- **Information given**

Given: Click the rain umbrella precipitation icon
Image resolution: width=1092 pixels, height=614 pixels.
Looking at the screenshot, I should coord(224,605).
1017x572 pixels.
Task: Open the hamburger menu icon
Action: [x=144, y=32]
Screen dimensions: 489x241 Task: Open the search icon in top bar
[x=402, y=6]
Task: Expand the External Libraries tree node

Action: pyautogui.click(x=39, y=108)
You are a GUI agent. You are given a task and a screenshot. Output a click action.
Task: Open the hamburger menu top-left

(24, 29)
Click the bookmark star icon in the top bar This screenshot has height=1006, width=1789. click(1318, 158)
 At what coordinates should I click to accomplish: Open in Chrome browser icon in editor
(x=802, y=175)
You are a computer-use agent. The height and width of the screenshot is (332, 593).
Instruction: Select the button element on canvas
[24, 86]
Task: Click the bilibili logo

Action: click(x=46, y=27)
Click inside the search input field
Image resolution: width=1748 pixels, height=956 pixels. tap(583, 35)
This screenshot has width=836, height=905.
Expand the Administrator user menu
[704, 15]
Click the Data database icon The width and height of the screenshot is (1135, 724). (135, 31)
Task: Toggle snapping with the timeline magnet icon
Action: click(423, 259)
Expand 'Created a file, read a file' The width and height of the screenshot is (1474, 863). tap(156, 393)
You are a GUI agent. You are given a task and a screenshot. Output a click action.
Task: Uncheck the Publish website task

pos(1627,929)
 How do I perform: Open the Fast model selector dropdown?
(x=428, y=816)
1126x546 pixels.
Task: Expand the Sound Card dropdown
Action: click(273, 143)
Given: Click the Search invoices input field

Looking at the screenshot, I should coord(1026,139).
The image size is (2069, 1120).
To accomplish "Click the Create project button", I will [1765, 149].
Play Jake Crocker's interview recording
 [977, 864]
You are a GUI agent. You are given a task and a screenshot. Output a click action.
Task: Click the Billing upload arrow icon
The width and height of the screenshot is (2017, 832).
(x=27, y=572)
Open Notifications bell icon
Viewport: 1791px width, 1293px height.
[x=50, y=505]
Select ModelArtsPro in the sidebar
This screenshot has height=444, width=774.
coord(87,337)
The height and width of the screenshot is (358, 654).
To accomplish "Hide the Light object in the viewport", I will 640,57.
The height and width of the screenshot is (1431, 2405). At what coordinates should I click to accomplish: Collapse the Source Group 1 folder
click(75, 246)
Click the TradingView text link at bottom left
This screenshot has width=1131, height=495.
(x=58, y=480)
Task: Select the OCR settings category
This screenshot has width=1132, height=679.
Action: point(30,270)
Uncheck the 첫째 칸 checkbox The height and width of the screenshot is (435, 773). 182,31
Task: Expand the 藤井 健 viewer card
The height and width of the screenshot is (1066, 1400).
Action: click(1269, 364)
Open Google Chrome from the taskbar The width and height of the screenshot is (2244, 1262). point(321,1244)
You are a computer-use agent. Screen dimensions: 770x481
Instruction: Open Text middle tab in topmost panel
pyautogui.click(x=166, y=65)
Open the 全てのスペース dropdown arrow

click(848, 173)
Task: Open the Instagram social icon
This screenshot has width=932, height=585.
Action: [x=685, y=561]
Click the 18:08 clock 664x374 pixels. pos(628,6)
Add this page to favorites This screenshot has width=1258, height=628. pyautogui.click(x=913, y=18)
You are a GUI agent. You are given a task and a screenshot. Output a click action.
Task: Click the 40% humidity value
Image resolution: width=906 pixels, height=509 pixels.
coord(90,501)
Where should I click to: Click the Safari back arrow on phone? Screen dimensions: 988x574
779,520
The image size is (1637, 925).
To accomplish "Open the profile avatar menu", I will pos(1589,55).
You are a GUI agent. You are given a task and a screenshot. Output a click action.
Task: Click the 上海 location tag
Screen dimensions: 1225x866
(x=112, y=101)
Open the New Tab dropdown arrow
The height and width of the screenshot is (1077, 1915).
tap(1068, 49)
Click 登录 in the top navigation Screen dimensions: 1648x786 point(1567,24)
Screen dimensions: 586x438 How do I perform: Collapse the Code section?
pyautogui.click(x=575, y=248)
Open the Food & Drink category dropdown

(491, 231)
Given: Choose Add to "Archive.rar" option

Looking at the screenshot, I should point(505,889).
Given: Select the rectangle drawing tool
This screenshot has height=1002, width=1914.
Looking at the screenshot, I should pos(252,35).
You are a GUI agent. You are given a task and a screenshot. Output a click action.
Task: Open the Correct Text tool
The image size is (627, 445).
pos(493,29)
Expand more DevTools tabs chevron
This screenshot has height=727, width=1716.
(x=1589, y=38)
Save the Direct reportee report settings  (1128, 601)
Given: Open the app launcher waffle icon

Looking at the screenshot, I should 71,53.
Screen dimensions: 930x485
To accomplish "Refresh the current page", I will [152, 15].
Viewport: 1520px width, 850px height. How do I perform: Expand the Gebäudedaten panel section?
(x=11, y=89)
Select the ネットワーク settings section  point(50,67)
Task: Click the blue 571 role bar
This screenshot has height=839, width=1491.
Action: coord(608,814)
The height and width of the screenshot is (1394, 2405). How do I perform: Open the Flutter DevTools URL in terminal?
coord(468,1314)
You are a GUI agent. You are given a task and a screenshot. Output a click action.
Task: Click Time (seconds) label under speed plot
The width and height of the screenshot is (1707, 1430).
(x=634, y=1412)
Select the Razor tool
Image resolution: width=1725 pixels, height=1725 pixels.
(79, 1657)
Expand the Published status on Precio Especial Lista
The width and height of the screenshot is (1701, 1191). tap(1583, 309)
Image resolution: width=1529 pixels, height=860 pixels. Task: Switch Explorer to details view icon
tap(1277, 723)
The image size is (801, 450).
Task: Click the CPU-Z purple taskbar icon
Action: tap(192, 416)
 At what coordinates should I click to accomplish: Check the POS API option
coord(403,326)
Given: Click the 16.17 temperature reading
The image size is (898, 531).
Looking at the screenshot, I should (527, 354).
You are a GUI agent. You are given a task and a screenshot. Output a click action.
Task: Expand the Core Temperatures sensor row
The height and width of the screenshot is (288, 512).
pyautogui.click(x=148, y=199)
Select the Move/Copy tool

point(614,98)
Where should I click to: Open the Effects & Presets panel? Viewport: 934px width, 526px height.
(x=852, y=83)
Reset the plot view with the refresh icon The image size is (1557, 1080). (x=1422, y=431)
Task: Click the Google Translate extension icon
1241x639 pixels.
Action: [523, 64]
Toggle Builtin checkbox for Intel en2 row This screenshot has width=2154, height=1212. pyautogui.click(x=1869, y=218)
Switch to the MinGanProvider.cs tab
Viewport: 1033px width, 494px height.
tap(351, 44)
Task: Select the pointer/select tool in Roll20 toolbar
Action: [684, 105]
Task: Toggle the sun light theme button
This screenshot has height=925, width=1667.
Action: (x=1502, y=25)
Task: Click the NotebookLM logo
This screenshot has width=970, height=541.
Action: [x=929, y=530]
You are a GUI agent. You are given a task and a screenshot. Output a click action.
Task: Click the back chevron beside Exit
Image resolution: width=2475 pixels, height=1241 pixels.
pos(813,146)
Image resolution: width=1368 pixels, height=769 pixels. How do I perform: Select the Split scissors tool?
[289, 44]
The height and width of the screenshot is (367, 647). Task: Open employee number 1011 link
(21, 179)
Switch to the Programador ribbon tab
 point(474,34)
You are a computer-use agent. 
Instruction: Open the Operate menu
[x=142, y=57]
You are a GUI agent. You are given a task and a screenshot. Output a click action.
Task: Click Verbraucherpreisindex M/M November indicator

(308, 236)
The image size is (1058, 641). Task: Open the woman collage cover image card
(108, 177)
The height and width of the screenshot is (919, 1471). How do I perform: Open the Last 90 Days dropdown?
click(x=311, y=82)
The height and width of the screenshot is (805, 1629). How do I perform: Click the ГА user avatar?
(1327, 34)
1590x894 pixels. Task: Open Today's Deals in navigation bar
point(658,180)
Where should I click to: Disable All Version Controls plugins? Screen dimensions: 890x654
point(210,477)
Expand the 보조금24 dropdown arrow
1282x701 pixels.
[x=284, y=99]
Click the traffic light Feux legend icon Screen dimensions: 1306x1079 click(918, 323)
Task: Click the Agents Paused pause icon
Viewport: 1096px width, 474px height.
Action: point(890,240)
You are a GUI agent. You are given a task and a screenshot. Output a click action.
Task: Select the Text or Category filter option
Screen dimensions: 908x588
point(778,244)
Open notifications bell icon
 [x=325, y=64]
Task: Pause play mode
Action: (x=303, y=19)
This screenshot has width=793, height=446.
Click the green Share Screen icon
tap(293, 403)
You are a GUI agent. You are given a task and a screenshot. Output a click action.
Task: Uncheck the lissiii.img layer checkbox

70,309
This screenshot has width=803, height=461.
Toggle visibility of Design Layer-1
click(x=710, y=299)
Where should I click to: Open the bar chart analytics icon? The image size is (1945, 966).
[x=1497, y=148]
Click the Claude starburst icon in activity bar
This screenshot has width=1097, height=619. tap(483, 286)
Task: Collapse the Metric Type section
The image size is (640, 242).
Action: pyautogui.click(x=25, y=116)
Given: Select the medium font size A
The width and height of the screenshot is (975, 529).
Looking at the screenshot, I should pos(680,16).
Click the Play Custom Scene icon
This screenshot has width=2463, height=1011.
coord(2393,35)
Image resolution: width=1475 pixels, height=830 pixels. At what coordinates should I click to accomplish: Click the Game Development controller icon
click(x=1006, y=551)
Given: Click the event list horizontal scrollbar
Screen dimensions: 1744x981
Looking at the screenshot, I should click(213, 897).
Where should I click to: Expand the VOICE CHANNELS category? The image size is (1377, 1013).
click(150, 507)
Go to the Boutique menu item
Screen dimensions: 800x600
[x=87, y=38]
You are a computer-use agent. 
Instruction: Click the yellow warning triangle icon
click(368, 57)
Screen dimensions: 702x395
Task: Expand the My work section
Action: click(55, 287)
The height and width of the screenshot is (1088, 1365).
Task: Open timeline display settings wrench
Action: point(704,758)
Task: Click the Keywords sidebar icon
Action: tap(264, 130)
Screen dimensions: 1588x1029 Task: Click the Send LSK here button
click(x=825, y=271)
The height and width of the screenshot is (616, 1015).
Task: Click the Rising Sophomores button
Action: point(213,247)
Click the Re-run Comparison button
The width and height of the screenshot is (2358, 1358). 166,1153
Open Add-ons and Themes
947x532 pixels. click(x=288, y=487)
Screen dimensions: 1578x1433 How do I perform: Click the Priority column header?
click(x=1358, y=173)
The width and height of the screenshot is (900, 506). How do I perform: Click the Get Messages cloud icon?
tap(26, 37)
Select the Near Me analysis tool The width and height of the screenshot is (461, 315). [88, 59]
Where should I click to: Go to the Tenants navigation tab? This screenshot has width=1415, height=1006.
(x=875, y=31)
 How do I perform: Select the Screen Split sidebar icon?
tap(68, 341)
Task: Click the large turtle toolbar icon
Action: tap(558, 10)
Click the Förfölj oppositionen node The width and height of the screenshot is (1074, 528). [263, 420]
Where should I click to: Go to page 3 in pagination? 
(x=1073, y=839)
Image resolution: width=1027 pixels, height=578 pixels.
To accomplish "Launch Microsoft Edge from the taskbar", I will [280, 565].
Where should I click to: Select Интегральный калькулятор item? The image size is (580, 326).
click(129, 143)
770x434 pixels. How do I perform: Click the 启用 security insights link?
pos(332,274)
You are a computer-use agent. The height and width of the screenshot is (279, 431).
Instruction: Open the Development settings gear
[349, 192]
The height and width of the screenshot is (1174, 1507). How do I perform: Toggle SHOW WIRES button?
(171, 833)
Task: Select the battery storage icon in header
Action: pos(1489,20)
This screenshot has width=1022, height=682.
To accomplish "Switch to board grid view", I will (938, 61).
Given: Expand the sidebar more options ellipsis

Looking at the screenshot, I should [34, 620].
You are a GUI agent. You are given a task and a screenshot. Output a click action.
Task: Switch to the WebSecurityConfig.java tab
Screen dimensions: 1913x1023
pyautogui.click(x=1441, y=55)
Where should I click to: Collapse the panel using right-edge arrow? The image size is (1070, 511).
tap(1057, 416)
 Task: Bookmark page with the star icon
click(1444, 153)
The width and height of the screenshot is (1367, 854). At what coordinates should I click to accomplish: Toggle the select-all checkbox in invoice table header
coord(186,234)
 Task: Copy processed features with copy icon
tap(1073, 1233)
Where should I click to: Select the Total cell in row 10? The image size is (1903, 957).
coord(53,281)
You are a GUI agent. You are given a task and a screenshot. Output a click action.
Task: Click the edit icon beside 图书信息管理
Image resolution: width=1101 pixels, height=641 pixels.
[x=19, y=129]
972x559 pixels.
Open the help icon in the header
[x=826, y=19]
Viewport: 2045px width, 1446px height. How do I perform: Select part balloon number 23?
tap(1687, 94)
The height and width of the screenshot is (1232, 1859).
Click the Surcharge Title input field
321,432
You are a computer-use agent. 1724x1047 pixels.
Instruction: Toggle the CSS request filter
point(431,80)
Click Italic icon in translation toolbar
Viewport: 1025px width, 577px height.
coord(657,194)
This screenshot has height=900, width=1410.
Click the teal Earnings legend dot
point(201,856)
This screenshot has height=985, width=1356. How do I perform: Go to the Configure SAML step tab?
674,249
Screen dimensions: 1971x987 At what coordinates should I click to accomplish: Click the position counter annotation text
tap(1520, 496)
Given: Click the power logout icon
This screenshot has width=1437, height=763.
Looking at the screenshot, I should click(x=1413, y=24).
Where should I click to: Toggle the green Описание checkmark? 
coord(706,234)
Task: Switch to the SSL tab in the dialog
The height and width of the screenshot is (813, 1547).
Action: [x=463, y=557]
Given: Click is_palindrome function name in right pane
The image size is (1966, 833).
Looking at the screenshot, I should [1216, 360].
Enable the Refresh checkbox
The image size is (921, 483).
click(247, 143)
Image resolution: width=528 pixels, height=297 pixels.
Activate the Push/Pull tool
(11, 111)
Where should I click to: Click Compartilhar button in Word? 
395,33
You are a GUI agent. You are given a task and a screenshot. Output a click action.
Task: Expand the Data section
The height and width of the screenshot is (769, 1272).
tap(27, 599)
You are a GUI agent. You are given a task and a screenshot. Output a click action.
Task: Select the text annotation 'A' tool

- **Your task**
Your reply should be nothing but the lines from the one containing "The image size is (1966, 833)." through the last line above, copied exactly; please include both ends.

- **Solution for this problem**
The image size is (1966, 833).
Looking at the screenshot, I should [1216, 360].
Enable the Refresh checkbox
The image size is (921, 483).
click(247, 143)
Image resolution: width=528 pixels, height=297 pixels.
Activate the Push/Pull tool
(11, 111)
Where should I click to: Click Compartilhar button in Word? 
395,33
You are a GUI agent. You are given a task and a screenshot. Output a click action.
Task: Expand the Data section
The height and width of the screenshot is (769, 1272).
tap(27, 599)
You are a GUI agent. You are given a task and a screenshot. Output a click action.
Task: Select the text annotation 'A' tool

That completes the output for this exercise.